Experience of referral service
Two of the included articles reported on two aspects of the experience of referral service [44, 47]. These aspects are human resource for health and satisfaction with facility, commodities and cost. None of the articles included in this review provided insights into cognition and emotional support aspects of referral that formed part of the conceptual framework.
Human resource for health
In a study from Tanzania, some women in a primary health facility indicated that doctors were not readily available to check their progress and then refer them to the facility where EmOC can be provided if necessary . One woman narrated her story:
“When we got to the dispensary nurses told me to wait. At 8 pm labour pains became intense, I started pushing but the baby could not come out, and the doctor was not around. Next day I continued pushing the whole day again until at around 8 pm when the doctor came…” (Divorced, aged 33, MboriDodoma), .

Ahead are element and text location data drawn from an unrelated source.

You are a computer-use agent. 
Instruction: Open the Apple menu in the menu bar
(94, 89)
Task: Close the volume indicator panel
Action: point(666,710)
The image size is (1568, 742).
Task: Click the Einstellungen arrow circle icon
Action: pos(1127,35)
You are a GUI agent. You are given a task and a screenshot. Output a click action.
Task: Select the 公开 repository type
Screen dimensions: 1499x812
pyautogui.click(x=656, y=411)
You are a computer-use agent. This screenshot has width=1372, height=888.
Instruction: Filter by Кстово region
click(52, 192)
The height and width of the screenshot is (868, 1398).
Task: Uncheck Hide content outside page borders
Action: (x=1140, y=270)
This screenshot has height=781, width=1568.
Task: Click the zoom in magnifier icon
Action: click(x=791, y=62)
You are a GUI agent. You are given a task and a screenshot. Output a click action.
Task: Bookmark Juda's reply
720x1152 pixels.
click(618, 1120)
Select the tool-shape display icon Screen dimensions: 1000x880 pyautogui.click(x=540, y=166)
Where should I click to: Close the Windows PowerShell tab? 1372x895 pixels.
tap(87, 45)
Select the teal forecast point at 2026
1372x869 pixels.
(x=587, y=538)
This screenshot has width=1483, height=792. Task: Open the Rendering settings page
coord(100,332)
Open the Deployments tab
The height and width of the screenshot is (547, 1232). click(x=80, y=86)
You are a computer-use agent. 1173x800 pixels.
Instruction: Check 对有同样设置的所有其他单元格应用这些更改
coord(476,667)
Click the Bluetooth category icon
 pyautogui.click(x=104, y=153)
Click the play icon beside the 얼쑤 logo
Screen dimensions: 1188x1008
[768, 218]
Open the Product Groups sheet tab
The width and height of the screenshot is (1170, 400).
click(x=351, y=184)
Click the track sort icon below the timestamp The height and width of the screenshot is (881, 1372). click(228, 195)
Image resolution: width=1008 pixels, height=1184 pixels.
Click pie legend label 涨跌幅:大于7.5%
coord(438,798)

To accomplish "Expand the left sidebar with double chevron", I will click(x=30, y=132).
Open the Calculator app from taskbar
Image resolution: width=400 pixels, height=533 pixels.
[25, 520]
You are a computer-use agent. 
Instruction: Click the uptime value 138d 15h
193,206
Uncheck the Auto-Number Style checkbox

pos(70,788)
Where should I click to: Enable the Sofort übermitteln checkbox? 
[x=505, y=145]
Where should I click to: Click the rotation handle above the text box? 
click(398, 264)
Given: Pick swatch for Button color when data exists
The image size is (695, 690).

The poor attitude of nurses was reported by some women. In Accra Ghana, just over 10 percent (N= 390) of women at three health facilities (two health centres and one polyclinic) indicated that poor attitude of nurses was a source constraint to referral . However, the specific attitudes were not disclosed by the study.
Satisfaction with facility, commodities and cost
Only one study reported on the satisfaction women had for the services they received or should have received . Sixteen of 390 women surveyed at three urban facilities that provide BEmOC and normal birth services were dissatisfied with the performance of the health facilities. Another 180 of 390 complained about the cost whilst three reported previous bad experiences as sources of dissatisfaction and constraint to referrals. Nwameme, Phillips  did not provide details regarding the specific aspects of the facility that affected their satisfaction.
Socio-cultural factors affecting women’s adherence to referral
While the framework did not include socio-cultural factors, these were identified as having an effect on a woman's referral to another facility for care. In the study by Afari, Hirschhorn , health care providers in Ghana reported that socio-cultural beliefs relating to fear of blood transfusion and fear of death at higher level facilities affected women’s desire to travel to the next level facility. Nuamah, Agyei-Baffour  report that 57% (N=720) of the women they surveyed at a CEmOC health facility in Ghana had to speak to their husbands before they were able to follow the advice of health professionals . According to Mselle and Kohi , some women in rural Tanzania who were suffering from obstetric fistula indicated that the decision to travel to the next facility was made by their uncles, grandmothers, husbands and mothers-in-law.